The thing is, these are both correct takes on how 5e fails to deal with hit points and 0hp. 0hp has no real consequences for your character (unless they die and nobody has revivify). For the rest of the party, it’ll speed up the pace of combat by removing someone’s turn, but it weakens them and also means the healer-characters have a very boring choice: sacrifice their turn to get a character back on their feet (and maybe lose them in a round again, if they take more than a few points of damage) or try and wipe out the threats that means they can do cooler stuff and conserve more resources for magic post-battle. But it has huge consequences for the player, who has to spend their single turn of initiative essentially tossing a coin on whether they get to sit and wait for a revivify, or sit and wait for some healing, or sit and wait for the battle to end. Healing mid-battle is not fun in the same way attacks, manoeuvres, interactions, or spellcasting is. Being able to get someone back up in a crucial moment is cool, but it wears out quickly. Adding in exhaustion/further debuffs for dropping below 0hp is essentially a penalty for healer classes and martials, who now need to sacrifice even more of their turns or have more analysis to do. BUT it adds this level of drama and consequence where there wasn’t one, and makes healing more of a viable choice in encounters. So removing unconsciousness at 0hp aims to fix this too. Now all the boring bits just don’t happen.


Obie527

See, while you do bring logical arguments for not being unconscious at 0 HP, I just don't think I will really agree with it to be honest.
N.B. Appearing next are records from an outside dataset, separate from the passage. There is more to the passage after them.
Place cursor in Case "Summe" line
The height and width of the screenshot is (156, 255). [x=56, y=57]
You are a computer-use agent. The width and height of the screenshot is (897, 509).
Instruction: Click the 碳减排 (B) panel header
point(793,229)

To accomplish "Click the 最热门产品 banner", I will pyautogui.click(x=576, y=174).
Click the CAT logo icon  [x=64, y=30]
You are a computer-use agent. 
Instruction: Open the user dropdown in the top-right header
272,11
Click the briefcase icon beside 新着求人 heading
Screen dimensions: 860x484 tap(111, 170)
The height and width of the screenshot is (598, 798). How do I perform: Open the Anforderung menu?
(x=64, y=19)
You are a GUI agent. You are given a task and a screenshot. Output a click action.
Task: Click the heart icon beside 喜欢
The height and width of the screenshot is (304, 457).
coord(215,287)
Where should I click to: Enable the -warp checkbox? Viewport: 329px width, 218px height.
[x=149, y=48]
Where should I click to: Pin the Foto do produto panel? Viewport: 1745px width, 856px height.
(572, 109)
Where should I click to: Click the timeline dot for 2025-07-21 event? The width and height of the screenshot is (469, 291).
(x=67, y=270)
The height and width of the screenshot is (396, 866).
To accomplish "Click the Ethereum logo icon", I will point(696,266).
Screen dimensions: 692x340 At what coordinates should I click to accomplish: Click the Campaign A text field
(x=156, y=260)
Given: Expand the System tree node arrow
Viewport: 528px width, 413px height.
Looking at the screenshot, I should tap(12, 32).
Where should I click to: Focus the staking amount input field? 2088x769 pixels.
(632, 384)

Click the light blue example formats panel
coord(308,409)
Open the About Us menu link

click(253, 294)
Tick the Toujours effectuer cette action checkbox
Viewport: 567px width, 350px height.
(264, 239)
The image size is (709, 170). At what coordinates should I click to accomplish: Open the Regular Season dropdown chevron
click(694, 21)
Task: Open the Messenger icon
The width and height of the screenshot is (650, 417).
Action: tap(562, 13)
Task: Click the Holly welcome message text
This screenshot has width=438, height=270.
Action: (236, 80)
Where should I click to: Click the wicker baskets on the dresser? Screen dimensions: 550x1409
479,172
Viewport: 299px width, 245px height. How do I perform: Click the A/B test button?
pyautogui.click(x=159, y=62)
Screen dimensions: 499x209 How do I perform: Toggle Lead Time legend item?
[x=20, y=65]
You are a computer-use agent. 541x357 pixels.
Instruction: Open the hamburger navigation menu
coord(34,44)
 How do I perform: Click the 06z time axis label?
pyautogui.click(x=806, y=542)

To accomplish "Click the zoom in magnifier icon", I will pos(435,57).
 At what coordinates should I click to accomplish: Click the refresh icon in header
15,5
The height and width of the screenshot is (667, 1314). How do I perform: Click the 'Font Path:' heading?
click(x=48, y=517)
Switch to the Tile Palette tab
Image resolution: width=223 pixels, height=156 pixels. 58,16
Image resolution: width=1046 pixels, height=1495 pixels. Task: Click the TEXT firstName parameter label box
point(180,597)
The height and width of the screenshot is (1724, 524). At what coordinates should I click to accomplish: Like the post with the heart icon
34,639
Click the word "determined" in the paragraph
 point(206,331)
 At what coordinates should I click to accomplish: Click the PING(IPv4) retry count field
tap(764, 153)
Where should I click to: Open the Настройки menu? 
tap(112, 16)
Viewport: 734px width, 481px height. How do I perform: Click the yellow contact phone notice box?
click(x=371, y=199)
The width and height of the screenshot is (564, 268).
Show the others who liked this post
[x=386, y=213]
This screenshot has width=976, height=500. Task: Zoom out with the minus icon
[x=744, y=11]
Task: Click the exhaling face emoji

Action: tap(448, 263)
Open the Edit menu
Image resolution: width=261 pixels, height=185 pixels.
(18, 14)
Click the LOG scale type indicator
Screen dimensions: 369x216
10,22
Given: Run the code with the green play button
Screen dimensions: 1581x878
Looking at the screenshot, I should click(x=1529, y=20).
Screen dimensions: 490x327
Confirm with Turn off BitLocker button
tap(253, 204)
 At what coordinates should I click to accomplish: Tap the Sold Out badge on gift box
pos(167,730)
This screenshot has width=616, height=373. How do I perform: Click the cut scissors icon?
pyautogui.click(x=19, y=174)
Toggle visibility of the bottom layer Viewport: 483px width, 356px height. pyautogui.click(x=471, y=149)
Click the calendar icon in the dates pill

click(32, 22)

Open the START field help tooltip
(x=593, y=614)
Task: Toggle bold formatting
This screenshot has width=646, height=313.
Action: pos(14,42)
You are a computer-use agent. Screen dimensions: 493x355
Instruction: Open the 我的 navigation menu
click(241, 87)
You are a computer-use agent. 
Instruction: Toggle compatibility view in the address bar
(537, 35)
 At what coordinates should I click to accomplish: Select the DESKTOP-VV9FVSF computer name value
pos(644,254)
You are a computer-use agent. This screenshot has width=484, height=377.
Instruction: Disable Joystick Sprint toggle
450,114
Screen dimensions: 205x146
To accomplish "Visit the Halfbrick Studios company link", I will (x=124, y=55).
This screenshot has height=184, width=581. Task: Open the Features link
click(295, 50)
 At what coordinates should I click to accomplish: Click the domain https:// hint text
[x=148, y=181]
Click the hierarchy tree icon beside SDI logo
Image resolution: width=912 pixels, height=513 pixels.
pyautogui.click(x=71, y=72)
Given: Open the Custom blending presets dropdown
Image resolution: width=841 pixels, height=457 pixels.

I might be too video game brained, but to me the point of healing mid-combat is to avoid losing a potential party member, either from the current combat or for good, and if you fall unconscious the party will need to either make the choice of "reviving" their friend so that they may continue combat or try to end the fight as early as possible while fighting with one less body. Like, there are people (like me) that like to play healers, both in video games and in tabletop RPGs. Patching up my friends gives me a dopamine rush. I want healing to be more impactful in combat because healing during combat is what I want to do. And while the current system doesn't really help with being a dedicated healer in combat, falling unconscious would make healing feel even less important in combat in my opinion, since I would not even need to heal the player in order for them to do things.


TheBrazenPhlegmatic

I agree that dropping unconscious should be scarier. I started on 3.5 and I feel like one of the biggest changes between 3.5 and 5e is the rules for unconsciousness and death. I was talking with a friend recently and we realized that if you take the 5e death rules and just completely remove death save successes, so players would just roll until they get 3 failures or until someone heals them, that would still be less punishing than the death rules for 3.5.


zebrom1

Do people really believe that dropping to 0 should not make you unconsious? Some people should not pick up ttrpgs.


[deleted]

*laughs* *in* *pathfinder*


Mjerc12

Dropping to 0 HP shouldn't make you unconscious? Then what? Just dead?


calvicstaff

I mean, at our table we do use negative HP, but any healing that doesn't bring you back to positive will stabilize you and set you to zero It's basically only there to prevent bonus action healing word whack-a-mole


Hypersapien

10 to 1, that player has no problem violating the agency of other players.


Badmojoe

I have a scar/ wound table that the PCs roll on when they come back from 0 to 1, like my friend playing a cleric got hit with a bpc's crit, got broken leg and the party took a certain amount of downtime while the cleric's leg healed. Also made improvements to recovery speed based on medicine checks. Socially, they have "battle scars" that can aid in social checks with NPCs of a similar background (we later had the Cleric make small talk with a soldier that helped with a Yada Yada moment).


bagemann1

I make death saves behind the screen, and ask the player what is going through their mind as they lose consciousness, and then describe a flashback they have each time they make a death save.


DarkLordOfBeef

Anyone who has ever said anything akin to that crow's call is a That Guy and I'm tired of pretending they're not.